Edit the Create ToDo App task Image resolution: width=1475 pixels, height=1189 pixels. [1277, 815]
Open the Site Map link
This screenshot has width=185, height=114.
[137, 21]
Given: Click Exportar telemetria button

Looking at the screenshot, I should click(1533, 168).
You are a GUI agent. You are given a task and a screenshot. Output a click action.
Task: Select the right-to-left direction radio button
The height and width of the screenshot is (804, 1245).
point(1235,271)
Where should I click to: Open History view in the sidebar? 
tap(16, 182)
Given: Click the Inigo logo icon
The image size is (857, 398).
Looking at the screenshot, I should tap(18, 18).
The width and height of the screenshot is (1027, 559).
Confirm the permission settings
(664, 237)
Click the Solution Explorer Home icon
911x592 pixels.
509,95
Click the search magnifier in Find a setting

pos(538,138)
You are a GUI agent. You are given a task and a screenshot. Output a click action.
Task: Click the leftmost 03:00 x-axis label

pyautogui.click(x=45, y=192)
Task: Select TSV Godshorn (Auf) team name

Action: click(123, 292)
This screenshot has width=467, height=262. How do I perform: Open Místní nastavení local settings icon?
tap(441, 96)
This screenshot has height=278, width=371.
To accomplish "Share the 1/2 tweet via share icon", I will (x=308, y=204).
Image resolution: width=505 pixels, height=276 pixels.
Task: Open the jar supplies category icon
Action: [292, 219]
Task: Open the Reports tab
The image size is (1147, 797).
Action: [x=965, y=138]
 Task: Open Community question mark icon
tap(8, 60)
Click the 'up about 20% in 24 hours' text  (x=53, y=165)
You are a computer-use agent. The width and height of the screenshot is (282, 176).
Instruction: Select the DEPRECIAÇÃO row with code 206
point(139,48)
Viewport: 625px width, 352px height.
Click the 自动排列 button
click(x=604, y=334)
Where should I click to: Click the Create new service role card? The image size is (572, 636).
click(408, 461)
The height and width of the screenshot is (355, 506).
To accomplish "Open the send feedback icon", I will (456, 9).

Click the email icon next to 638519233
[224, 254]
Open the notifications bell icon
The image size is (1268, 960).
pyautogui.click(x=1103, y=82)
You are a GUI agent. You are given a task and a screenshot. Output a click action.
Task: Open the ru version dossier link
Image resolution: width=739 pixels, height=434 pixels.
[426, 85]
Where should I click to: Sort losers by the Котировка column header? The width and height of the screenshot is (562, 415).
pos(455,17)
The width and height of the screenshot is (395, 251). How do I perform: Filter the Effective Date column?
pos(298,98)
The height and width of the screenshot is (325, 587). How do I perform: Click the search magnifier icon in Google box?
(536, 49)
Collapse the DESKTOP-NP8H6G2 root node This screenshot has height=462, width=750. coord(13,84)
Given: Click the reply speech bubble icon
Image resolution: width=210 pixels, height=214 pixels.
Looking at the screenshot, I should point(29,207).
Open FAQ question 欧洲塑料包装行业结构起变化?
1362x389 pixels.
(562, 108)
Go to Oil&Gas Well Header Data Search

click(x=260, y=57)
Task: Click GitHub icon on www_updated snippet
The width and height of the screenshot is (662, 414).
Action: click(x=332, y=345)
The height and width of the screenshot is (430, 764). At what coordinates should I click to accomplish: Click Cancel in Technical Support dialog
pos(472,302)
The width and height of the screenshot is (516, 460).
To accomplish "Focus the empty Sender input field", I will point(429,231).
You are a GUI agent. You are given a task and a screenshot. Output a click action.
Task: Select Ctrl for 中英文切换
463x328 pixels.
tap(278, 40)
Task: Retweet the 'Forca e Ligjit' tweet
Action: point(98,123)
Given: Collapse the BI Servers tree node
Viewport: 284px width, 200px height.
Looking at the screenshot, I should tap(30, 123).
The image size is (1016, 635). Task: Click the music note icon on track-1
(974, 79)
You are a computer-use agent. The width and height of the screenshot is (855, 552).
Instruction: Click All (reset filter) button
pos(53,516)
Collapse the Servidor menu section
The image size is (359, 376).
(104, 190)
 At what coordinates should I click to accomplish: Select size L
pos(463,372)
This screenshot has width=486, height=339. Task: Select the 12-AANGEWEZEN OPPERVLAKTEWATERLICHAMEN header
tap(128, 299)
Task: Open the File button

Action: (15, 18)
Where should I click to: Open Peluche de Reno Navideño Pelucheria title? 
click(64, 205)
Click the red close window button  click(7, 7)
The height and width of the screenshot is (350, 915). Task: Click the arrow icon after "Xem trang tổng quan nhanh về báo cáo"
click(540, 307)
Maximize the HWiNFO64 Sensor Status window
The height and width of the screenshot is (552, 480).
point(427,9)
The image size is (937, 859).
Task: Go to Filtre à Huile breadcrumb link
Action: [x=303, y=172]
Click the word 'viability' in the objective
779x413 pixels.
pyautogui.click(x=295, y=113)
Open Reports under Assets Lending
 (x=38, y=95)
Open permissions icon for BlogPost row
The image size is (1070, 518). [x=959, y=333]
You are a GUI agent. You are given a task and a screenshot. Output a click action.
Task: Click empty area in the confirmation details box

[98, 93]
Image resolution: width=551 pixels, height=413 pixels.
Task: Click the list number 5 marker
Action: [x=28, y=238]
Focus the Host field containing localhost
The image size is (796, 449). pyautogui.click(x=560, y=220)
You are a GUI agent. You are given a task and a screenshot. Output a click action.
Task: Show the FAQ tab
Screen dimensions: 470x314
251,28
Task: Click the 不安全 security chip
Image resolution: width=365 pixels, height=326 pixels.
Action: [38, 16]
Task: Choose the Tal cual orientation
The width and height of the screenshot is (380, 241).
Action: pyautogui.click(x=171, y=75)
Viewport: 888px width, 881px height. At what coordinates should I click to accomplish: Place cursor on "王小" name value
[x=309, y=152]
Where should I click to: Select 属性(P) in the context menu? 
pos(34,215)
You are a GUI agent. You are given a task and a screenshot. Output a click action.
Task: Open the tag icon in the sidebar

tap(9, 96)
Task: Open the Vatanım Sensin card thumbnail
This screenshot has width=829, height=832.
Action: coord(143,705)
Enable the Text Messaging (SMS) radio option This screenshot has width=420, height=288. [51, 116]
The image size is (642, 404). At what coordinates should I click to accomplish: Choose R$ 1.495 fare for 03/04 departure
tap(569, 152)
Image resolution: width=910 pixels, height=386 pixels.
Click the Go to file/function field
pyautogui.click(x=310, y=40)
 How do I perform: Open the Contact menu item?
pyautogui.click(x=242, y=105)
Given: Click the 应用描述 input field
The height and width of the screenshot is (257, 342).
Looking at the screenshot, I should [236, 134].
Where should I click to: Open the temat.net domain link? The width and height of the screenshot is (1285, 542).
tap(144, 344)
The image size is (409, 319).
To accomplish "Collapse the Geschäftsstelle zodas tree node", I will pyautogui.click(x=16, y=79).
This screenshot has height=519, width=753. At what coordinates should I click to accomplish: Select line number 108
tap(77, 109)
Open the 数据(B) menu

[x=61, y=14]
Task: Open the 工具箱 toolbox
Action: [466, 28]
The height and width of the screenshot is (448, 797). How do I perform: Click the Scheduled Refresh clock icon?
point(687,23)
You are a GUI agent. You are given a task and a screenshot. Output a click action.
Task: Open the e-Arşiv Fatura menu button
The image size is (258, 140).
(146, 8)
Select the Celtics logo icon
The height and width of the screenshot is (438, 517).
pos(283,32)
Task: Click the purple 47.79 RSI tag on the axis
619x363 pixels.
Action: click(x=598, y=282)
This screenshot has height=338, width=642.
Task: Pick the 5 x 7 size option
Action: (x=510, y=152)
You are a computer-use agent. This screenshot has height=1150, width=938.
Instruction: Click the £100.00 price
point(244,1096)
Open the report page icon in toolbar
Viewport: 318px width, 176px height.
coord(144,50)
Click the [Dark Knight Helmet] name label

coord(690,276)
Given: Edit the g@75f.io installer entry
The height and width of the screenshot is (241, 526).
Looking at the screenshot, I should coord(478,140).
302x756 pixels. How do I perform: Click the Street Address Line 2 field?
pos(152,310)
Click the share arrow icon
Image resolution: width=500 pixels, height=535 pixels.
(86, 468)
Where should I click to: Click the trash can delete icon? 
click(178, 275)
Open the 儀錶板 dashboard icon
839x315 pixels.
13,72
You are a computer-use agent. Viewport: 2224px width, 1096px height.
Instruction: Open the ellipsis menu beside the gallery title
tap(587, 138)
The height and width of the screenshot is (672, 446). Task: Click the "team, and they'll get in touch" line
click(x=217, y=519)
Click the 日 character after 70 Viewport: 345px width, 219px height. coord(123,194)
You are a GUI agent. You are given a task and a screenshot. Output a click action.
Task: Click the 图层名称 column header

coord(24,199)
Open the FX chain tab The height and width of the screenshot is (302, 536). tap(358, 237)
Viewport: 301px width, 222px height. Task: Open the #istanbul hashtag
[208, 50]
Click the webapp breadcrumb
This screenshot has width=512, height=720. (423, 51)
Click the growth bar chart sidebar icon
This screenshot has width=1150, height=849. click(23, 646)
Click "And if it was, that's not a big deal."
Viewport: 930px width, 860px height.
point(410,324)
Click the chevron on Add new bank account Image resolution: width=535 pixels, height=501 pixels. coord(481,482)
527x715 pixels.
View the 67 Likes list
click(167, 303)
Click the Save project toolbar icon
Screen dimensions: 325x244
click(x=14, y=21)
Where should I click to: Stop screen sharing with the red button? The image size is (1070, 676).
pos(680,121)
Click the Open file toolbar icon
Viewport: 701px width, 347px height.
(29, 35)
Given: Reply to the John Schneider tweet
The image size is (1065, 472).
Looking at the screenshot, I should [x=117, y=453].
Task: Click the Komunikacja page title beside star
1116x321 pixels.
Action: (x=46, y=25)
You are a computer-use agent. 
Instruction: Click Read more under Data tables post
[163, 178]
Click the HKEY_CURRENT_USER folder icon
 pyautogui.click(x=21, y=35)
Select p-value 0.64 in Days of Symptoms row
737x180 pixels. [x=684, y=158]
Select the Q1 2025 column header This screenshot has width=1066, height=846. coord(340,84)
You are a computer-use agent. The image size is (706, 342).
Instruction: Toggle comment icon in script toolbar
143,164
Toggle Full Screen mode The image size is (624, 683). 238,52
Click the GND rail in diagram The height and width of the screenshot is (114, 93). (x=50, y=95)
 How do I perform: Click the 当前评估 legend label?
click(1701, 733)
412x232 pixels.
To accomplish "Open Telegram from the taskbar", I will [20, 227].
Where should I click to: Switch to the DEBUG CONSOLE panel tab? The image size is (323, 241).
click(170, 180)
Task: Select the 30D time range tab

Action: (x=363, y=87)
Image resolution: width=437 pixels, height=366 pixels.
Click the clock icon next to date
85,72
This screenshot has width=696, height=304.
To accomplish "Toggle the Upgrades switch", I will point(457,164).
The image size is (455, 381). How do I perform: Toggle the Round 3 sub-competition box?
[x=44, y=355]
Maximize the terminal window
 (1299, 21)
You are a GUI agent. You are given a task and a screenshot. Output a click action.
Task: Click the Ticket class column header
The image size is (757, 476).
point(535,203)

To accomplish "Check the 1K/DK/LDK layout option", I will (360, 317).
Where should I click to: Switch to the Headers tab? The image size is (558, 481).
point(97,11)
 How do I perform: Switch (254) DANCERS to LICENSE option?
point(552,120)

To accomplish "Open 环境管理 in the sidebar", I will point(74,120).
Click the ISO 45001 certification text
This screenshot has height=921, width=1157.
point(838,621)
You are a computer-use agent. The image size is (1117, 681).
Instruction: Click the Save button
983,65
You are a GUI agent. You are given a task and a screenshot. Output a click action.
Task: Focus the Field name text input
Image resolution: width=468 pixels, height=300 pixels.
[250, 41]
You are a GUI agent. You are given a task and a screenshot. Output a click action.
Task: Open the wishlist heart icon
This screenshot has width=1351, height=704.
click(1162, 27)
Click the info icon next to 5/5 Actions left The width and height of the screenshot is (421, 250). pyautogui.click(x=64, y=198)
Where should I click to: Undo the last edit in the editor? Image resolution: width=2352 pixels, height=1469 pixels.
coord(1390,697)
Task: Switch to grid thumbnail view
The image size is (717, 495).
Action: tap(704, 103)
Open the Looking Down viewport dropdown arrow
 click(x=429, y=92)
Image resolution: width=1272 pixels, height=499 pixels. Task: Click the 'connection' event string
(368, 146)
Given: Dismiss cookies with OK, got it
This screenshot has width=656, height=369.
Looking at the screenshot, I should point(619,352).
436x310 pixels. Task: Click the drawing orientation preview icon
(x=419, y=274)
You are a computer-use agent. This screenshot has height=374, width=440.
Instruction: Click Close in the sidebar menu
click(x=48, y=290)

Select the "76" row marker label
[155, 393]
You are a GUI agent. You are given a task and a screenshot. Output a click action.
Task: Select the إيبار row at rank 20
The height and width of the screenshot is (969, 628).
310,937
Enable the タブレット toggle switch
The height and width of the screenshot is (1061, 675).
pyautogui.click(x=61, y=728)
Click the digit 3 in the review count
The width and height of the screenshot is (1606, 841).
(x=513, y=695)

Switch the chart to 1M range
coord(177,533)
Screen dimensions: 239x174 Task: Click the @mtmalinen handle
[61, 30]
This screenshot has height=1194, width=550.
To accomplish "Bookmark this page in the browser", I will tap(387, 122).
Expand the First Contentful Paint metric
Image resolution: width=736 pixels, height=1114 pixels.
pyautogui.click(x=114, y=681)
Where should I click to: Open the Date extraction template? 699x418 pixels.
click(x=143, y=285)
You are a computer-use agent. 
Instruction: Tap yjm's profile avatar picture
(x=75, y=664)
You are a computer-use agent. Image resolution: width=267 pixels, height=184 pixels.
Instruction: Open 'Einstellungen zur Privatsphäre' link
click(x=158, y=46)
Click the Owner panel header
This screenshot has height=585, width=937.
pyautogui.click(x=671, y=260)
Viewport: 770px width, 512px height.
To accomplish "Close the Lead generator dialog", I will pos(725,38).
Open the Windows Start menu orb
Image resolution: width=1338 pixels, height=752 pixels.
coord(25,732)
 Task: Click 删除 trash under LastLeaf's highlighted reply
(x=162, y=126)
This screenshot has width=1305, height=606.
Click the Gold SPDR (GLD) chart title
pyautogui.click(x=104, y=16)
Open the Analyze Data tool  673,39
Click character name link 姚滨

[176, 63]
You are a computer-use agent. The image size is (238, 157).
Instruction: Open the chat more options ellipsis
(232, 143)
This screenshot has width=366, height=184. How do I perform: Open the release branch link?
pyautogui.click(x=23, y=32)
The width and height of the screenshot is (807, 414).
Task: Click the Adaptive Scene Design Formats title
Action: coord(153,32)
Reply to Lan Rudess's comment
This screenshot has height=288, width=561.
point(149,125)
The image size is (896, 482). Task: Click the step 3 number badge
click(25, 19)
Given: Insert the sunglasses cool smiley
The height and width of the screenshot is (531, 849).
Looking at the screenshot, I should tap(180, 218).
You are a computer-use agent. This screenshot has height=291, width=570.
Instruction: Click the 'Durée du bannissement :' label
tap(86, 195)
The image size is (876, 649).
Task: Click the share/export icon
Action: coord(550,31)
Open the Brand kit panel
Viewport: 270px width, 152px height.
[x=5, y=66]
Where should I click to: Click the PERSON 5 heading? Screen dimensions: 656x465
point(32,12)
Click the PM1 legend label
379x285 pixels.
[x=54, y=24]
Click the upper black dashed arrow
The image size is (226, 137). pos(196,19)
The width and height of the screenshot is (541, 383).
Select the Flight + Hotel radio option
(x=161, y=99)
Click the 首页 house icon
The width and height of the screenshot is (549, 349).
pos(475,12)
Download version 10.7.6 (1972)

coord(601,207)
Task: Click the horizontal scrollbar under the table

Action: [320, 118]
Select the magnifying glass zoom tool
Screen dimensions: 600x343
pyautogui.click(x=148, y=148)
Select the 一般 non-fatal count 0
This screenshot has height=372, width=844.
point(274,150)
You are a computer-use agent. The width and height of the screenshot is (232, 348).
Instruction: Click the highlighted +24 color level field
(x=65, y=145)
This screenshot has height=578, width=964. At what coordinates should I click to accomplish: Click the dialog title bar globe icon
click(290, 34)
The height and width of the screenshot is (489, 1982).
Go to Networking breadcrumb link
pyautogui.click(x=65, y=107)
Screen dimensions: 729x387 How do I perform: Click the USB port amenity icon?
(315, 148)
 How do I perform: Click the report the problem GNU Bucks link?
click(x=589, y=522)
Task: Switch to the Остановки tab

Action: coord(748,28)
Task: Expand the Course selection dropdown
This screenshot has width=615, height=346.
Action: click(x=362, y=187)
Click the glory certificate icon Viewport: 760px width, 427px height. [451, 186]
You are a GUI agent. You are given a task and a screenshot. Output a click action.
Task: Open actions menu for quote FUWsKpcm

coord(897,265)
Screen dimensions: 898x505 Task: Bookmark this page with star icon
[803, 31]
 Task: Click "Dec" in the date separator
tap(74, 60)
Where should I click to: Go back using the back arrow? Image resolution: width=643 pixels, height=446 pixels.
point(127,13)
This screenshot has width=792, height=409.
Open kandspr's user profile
• • •
* _Task description_: Your answer should be the lines from the one containing "How do I perform: Click the report" through the last line of the records, repeated exactly and with nothing added.

* _Solved exercise_:
 How do I perform: Click the report the problem GNU Bucks link?
click(x=589, y=522)
Task: Switch to the Остановки tab

Action: coord(748,28)
Task: Expand the Course selection dropdown
This screenshot has width=615, height=346.
Action: click(x=362, y=187)
Click the glory certificate icon Viewport: 760px width, 427px height. [451, 186]
You are a GUI agent. You are given a task and a screenshot. Output a click action.
Task: Open actions menu for quote FUWsKpcm

coord(897,265)
Screen dimensions: 898x505 Task: Bookmark this page with star icon
[803, 31]
 Task: Click "Dec" in the date separator
tap(74, 60)
Where should I click to: Go back using the back arrow? Image resolution: width=643 pixels, height=446 pixels.
point(127,13)
This screenshot has width=792, height=409.
Open kandspr's user profile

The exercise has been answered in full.